火箭隊のメンバーと思われるが、現在のクラブの幹部の一人でもある。
「昼間、あなたが見ましたか?」
突然、マネージャーが尋ねた。
聞いて、夏彦の心は急に締め付けられ、ロートの袖口にある赤い「R」の字を思い出した。
表面には静かな声で尋ねた。
「見た?何を見た?」
彼だけのために、俱楽部を閉めるほどじゃないだろう?
火箭隊は金黄市で非常に隠れているが、少しでも権力のある人なら、火箭隊が金黄市で根深く絡み合っている関係が見えず、各所の隅から火箭隊の影がちらりと見える。
彼が火箭隊のメンバーであるという身分を知っていても、大規模な行動を起こすほどではないだろうか?
「ふぅん」夏彦が疑っているのを聞いて、ロートも暴露せずに、軽く笑って言った:「お金が足りない?」
お金が足りない?
そんな単純な話ではない。
悪びれずにうなずき、「足りない。」
隠すことも、必要もなく、彼がこのクラブに来る目的はお金を稼ぐことで、クラブ内の9割以上のスパーリングパートナーもお金のためと信じられる。
「私もそう思う。」
ロートが近付いてきて、冷たい様子に少し荒々しさが漂っていた。
夏彦をじっと見つめた後、特に一角虫の肩にいるところを数秒間見た後、椅子に戻って影に再び隠れた。

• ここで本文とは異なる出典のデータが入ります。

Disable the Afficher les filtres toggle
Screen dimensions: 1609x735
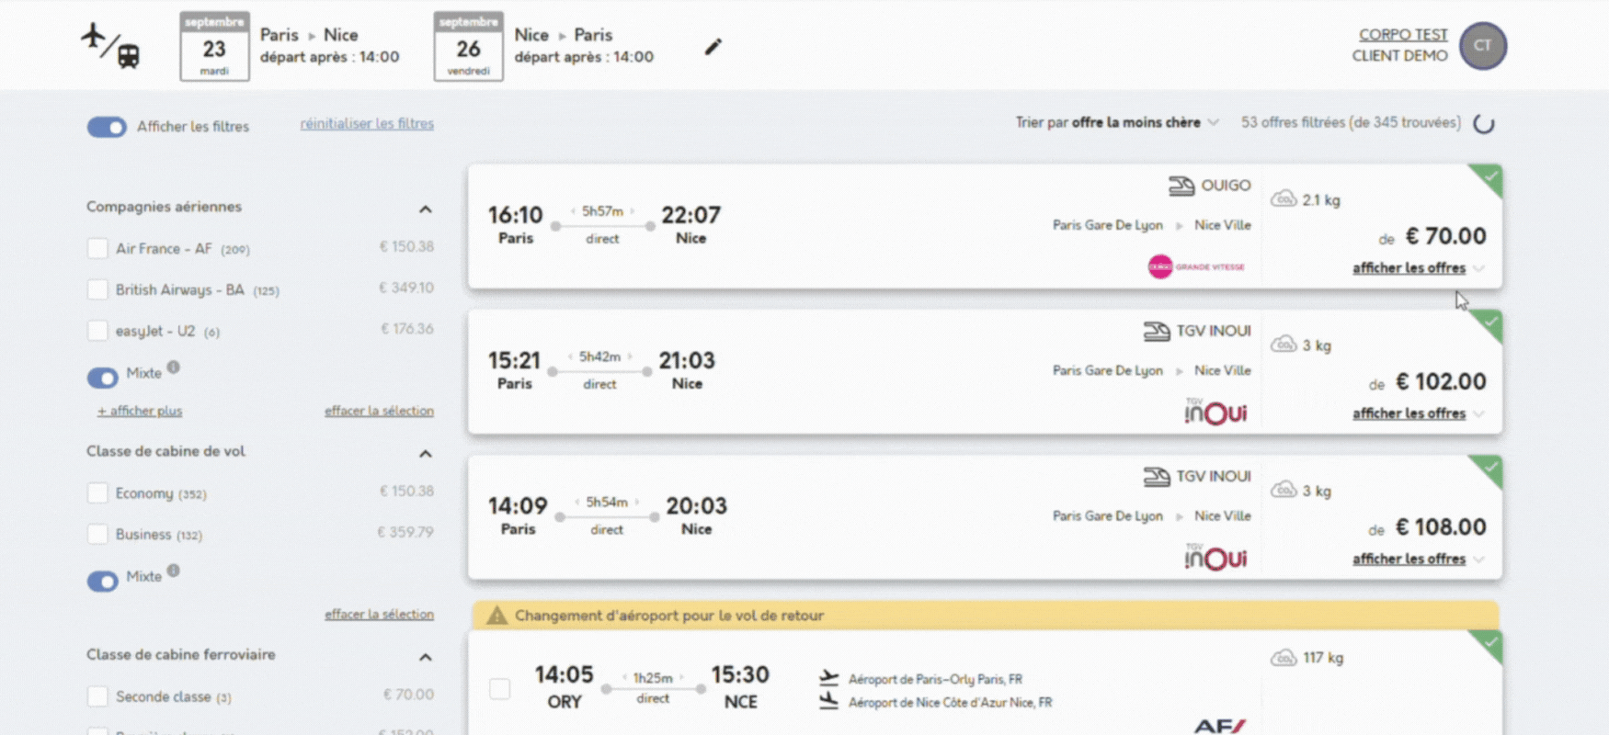[107, 127]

「クラブのスパーリングパートナーは、中級スパーリングに昇格した後、私から特別な任務をもらえますし、それぞれの報酬は高いです......」
夏彦は驚いた。
中級のスパーリングパートナーからロートが特別な任務を得られるのか?
これは火箭隊のミッションなのか、それともクラブのミッションなのか?
待ってください。
これは、表向きのクラブがある程度火箭隊のメンバーを選別するためのものであることを意味しているのではないか?
心の中の疑問を押さえつけて、重々しく言った。「高額?どんな方法で高額か。」
ロートが書類を渡す。「ここにミッションがあります。報酬は3万ポケモンリーグコイン。引き受けますか?」
3万!
夏彦の心が震えた。
たとえ彼が中級のスパーリングパートナーになっても、最低賃金と休みがそれほど低くなければ、5万リーグコインとの差はまだ小さく、少なくとも半月分の時間が必要です。3万ポケモンリーグコインを稼ぐために。